Documentos sigilosos, e-mails e depoimentos de corretores indicam mudanças na correção da redação do Enem 2025. Candidatos relataram quedas inesperadas nas notas, enquanto o Inep afirma que não houve alteração nos critérios de avaliação.
Após a divulgação das notas, em 16 de janeiro, estudantes passaram a relatar desempenho inferior ao de anos anteriores.
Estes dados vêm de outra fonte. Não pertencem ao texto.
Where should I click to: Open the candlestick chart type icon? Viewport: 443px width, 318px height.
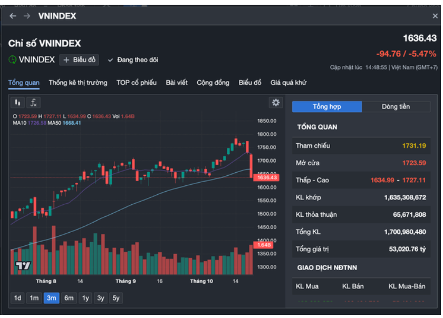click(18, 103)
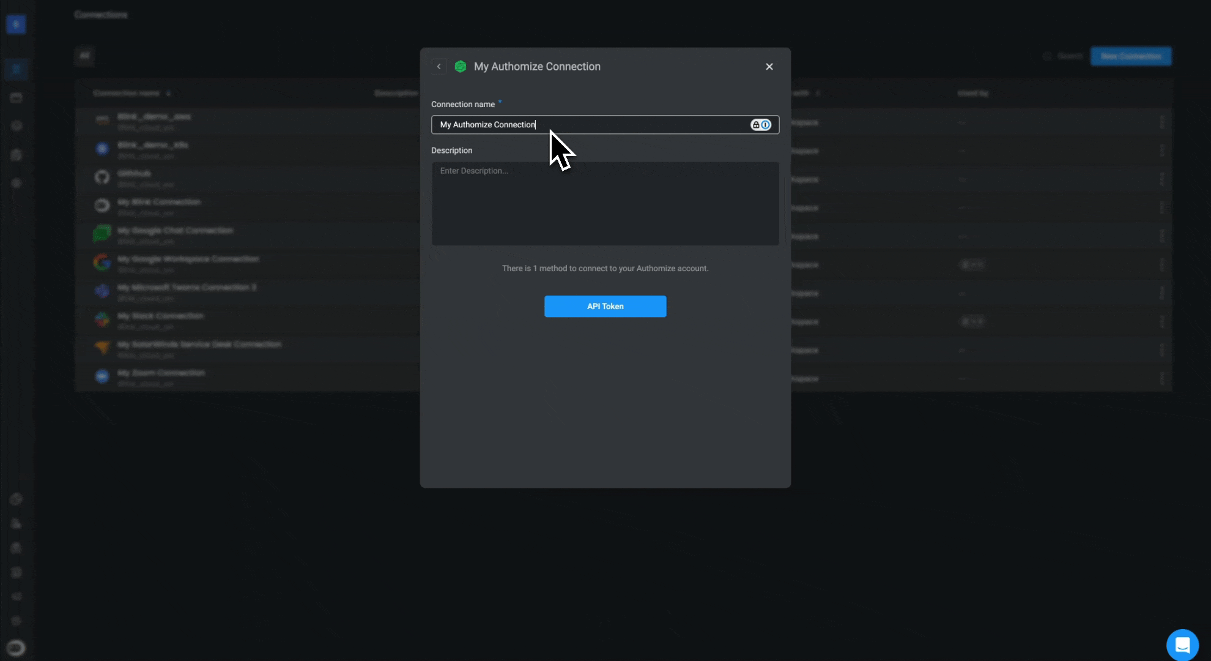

O estudante de medicina e mentor de vestibulandos Vinícius de Oliveira, por exemplo, registrou notas acima de 900 entre 2021 e 2024, mas obteve 760 pontos em 2025.
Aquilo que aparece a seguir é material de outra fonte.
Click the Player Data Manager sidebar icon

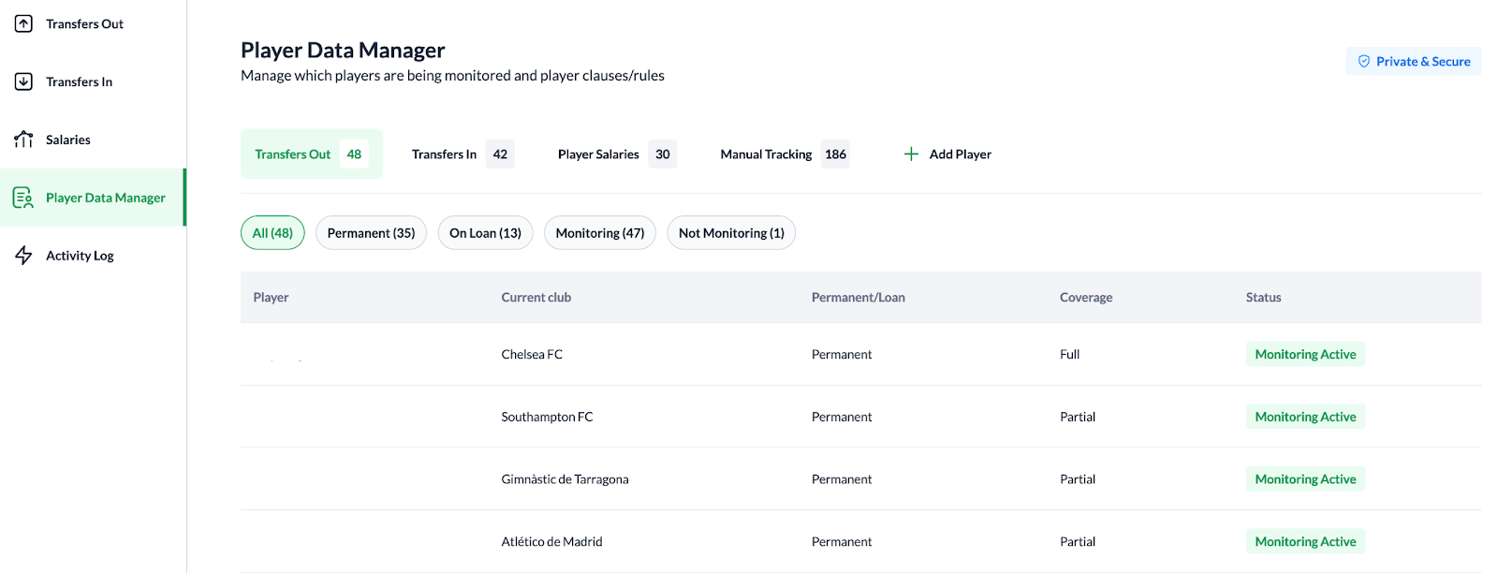click(23, 198)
Outro candidato, identificado como Guilherme*, que nunca havia tirado menos de 900 pontos, alcançou 740 na edição de 2025, levantando suspeitas sobre possível mudança na correção.
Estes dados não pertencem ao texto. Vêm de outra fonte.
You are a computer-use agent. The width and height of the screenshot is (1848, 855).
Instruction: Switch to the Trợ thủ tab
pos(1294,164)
Segundo a reportagem, documentos e relatos de avaliadores apontam três diferenças na correção da redação, que poderiam ter impactado os resultados.
A primeira envolve a competência 4, que avalia elementos de coesão textual. Antes, havia contagem objetiva de conectivos. Em 2025, a avaliação passou a considerar critérios mais subjetivos, como uso “pontual” ou “expressivo”, segundo corretores.
Outra diferença ocorreu na competência 5, referente à proposta de intervenção. Embora a ausência de um dos cinco elementos já implicasse perda de pontos, em 2025 a falta do item “ação” passou a gerar punição maior, segundo orientações recebidas por avaliadores.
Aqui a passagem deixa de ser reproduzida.